SUPREME COURT OF ILLINOIS.


OPINION FILED OCTOBER 28, 1966.

THE PEOPLE OF THE STATE OF ILLINOIS, DEFENDANT IN ERROR,

v.

BILLY LEE GLENN, PLAINTIFF IN ERROR.

WRIT OF ERROR to the Circuit Court of Cook County; the Hon. DAN H. McNEAL, Judge, presiding.

MR. JUSTICE HERSHEY DELIVERED THE OPINION OF THE COURT: Defendant, Billy Lee Glenn, was found guilty of unlawful use of weapons by a jury in the circuit court of Rock Island County. He was sentenced to a term of one to ten years in the penitentiary following a post-trial hearing in which evidence of two prior felony convictions was introduced. Defendant seeks review of his conviction and sentence contending (1) that the trial court erroneously denied his motion to suppress certain evidence allegedly obtained in the course of an illegal search and seizure, and (2) that irregularities occurring at the hearing prior to sentencing require a new hearing on that matter.

At about 5:00 A.M. on November 19, 1962, defendant and another man drove into a service station in Rock Island to purchase gasoline. The station attendant who serviced the car testified that defendant and his companion were drinking beer out of an open can and that there was a shotgun in the back seat of the car. The shotgun was not in a case and was not "broken down," meaning that it was not taken apart so as to render it incapable of being fired.

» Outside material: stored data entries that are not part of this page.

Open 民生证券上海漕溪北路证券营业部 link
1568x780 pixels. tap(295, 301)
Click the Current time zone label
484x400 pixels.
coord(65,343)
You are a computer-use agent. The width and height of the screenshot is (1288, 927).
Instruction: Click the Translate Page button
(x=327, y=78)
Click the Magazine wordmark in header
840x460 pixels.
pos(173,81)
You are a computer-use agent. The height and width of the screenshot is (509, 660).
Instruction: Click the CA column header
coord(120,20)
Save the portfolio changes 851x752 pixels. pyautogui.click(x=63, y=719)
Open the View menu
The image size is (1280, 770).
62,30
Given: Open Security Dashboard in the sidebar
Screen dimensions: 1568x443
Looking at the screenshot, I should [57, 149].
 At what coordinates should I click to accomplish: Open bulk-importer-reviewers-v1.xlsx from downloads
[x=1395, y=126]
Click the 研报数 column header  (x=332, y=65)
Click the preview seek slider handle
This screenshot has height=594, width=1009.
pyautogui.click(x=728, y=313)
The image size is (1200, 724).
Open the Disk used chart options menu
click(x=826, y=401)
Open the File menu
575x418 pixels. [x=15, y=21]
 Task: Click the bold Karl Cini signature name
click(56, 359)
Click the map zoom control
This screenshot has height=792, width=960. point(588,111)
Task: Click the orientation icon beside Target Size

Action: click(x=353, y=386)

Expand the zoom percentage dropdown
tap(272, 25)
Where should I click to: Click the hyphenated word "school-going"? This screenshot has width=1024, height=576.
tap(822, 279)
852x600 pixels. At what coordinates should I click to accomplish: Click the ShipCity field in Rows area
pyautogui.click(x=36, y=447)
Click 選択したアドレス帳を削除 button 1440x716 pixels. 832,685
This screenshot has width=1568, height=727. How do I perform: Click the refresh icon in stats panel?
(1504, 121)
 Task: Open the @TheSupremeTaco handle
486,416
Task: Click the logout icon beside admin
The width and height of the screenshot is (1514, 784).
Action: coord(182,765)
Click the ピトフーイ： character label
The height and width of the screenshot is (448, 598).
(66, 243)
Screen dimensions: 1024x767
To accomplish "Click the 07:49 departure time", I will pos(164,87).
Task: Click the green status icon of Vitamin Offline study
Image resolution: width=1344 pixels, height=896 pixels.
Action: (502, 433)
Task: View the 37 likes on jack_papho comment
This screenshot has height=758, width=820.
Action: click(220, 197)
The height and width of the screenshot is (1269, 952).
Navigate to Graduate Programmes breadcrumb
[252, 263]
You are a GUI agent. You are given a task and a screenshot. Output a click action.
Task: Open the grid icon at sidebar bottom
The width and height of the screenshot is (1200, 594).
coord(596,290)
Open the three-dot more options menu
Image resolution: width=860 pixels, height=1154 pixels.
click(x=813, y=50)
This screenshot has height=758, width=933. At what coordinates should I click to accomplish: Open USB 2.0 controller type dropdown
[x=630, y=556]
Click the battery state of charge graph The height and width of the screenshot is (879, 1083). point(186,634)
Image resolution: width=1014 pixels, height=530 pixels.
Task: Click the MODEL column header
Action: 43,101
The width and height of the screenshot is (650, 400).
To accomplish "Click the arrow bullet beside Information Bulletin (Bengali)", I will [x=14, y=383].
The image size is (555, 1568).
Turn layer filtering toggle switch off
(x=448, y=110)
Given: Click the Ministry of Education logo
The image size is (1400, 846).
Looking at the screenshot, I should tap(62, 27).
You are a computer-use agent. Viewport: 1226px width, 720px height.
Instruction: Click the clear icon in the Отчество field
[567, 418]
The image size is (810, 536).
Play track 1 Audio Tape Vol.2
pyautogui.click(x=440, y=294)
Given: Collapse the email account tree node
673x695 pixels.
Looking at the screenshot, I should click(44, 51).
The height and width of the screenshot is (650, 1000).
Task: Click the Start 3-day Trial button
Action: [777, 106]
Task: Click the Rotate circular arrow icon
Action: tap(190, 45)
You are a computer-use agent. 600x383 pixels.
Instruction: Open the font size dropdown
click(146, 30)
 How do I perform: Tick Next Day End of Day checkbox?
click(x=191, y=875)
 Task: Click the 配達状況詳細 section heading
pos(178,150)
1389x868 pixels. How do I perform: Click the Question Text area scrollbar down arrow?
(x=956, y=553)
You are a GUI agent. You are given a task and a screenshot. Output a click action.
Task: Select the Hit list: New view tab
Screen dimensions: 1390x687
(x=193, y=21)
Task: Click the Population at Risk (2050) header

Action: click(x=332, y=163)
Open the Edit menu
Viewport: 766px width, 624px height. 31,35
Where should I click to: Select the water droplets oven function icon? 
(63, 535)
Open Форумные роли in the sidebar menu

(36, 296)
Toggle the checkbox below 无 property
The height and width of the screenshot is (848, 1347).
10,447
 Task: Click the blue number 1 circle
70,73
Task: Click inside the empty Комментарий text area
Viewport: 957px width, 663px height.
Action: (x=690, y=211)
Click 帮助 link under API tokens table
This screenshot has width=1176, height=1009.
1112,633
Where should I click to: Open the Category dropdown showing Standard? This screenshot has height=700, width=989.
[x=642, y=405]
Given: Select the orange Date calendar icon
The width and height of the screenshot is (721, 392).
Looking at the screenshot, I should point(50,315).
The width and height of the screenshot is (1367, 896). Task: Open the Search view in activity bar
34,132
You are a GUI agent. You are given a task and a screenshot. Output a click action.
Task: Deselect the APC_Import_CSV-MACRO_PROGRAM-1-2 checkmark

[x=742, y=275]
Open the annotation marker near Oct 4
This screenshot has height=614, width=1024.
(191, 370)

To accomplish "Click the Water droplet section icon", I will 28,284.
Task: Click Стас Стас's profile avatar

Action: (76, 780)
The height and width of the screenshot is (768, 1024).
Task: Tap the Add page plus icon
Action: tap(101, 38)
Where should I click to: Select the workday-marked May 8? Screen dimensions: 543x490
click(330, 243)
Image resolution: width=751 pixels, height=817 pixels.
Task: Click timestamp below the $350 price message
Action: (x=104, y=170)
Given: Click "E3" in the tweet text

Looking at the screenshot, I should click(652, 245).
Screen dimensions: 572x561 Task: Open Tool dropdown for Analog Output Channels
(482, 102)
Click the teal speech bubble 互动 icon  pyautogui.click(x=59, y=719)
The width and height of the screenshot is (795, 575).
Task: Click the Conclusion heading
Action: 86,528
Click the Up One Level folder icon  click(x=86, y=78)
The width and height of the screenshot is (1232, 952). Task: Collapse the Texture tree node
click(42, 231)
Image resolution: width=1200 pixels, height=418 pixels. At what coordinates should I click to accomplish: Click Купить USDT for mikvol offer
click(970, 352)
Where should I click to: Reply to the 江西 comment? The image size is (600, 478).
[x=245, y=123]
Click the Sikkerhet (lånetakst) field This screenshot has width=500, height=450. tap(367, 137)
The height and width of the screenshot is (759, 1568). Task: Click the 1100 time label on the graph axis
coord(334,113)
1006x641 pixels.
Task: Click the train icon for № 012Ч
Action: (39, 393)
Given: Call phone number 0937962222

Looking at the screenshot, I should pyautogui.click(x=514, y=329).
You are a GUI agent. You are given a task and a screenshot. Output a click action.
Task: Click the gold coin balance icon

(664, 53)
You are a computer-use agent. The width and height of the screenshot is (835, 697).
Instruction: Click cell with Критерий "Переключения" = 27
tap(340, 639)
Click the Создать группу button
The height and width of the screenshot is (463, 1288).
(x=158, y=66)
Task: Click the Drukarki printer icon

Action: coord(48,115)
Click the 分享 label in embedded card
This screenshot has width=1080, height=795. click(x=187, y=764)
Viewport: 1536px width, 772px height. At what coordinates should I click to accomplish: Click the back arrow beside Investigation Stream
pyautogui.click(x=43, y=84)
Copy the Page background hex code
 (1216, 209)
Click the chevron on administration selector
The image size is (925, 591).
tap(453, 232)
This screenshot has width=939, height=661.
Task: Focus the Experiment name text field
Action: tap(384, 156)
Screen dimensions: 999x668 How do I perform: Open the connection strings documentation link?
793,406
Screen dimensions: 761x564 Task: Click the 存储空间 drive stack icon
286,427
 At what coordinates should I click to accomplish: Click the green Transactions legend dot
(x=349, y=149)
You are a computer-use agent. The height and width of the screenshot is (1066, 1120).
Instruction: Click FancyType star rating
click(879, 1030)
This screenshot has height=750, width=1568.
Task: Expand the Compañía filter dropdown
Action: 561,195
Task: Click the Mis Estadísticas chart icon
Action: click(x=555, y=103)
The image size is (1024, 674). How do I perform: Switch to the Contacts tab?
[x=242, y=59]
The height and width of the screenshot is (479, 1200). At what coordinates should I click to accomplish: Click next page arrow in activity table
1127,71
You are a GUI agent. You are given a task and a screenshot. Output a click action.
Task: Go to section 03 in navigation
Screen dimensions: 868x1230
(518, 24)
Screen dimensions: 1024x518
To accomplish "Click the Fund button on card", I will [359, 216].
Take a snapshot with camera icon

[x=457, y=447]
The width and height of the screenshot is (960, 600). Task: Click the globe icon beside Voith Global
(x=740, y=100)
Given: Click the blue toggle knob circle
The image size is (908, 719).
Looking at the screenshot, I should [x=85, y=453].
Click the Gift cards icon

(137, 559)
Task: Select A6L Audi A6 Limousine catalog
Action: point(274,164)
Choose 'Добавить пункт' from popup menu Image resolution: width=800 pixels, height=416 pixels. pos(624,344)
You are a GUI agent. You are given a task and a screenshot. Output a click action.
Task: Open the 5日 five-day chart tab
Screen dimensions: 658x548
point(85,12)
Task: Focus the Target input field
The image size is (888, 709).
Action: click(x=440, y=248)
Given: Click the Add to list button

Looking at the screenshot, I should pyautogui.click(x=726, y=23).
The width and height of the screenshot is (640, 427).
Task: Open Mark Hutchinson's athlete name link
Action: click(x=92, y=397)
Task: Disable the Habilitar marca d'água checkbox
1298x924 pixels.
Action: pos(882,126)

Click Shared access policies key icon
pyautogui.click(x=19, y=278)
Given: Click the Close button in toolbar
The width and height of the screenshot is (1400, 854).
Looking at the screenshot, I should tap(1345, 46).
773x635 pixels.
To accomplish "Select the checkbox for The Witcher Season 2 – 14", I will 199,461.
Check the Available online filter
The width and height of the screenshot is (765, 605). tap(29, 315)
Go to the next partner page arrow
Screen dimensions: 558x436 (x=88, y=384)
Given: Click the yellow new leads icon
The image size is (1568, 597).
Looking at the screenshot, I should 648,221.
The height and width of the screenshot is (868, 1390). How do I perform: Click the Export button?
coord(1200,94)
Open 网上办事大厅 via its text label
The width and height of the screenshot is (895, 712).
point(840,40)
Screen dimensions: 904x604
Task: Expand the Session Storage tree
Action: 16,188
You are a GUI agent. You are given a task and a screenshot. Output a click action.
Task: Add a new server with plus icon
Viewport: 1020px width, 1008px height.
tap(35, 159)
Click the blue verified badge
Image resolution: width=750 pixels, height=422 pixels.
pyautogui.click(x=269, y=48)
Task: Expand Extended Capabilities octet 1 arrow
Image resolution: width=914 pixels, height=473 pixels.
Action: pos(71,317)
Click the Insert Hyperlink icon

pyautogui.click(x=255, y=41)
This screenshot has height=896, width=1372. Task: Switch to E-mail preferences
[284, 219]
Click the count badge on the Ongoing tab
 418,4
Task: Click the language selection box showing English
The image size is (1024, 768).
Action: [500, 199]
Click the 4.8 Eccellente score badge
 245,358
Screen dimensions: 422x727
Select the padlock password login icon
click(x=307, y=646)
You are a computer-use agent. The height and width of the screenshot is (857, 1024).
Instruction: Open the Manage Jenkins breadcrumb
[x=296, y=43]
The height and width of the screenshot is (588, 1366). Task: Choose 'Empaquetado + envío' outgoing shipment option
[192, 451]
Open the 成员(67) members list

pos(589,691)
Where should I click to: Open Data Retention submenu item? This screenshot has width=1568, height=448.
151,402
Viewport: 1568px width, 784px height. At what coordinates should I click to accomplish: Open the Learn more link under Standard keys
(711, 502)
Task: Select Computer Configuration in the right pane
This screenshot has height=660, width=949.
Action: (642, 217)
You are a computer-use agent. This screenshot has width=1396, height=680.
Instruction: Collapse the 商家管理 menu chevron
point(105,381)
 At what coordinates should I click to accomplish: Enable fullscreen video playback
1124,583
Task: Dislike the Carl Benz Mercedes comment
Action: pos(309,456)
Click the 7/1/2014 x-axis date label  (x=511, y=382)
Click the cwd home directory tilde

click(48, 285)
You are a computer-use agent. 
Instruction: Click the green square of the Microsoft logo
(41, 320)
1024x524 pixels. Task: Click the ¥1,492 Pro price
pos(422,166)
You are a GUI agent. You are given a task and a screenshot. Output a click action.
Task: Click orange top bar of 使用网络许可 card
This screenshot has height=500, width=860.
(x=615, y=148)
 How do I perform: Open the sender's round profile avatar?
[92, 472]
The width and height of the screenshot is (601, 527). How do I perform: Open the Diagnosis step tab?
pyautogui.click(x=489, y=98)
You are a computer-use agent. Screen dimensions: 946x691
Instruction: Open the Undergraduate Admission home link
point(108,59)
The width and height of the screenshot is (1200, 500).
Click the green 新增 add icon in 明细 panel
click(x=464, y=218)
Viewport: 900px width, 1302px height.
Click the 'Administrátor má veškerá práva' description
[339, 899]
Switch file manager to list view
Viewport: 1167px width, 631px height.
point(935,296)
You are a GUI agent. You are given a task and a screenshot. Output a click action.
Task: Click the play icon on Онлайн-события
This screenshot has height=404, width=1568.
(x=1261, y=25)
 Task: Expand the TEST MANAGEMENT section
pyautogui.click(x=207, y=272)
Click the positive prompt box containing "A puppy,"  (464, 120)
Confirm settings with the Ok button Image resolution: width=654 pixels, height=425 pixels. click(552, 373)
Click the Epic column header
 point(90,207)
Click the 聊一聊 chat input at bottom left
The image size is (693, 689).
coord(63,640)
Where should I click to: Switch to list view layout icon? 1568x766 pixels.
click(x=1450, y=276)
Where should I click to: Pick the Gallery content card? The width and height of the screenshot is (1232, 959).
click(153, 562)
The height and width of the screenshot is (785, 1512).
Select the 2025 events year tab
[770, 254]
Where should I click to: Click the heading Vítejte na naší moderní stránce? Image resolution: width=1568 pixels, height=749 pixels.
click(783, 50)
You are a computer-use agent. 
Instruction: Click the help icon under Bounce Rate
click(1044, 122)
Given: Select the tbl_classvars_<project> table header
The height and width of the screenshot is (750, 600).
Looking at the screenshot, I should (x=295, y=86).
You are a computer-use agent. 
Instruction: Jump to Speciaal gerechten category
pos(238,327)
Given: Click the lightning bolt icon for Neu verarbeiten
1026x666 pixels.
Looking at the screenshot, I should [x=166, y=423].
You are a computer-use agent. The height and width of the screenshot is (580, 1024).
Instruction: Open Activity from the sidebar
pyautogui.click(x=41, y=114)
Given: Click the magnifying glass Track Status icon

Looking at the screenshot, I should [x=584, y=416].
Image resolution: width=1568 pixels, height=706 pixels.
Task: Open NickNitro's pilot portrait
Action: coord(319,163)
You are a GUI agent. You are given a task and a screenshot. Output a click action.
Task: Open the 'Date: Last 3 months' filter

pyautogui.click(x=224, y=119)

After defendant and his passenger drove away, the station attendant called the Rock Island police headquarters and gave the police a description of the car and its license number. He also reported to the police that the men in the car had a shotgun which was not broken down and that they were drinking.

About 5:25 A.M. Rock Island police officers George Swank and James Houston were patrolling in their squad car when they received a radio call from police headquarters to stop defendant's car. The officers were given a description of the car, and shortly thereafter, they saw the car and stopped it. Defendant argues that he was first searched and then put under arrest, although this sequence of events was disputed by the State which contends that the evidence shows that the arrest preceded the search. This issue will be resolved later in this opinion. It is undisputed, however, that the search of defendant disclosed the presence of a concealed pistol on his person, and also that a shotgun which was not broken down was found on the floor of the front seat of the car under the legs of the defendant and his companion.

Count 1 of the indictment charged in the language of the statute that defendant "knowingly carried concealed in a vehicle or about his person, while not on his own land or in his own abode or fixed place of business, a pistol, revolver or other firearm." Count 2 charged defendant in the same language as count 1 and also alleged that he had been previously convicted of a felony in Missouri. Count 2 was dismissed on motion of the State prior to the trial. Defendant was found guilty of unlawful use of weapons as alleged in count 1 of the indictment.

At the trial, defendant filed a motion to suppress from evidence the pistol and shotgun on the grounds that they were both obtained during an illegal search and seizure. Defendant argues that (1) the search without a warrant took place prior to his arrest and therefore cannot be justified as a search incident to a lawful arrest, and (2) that the arrest itself was not lawful.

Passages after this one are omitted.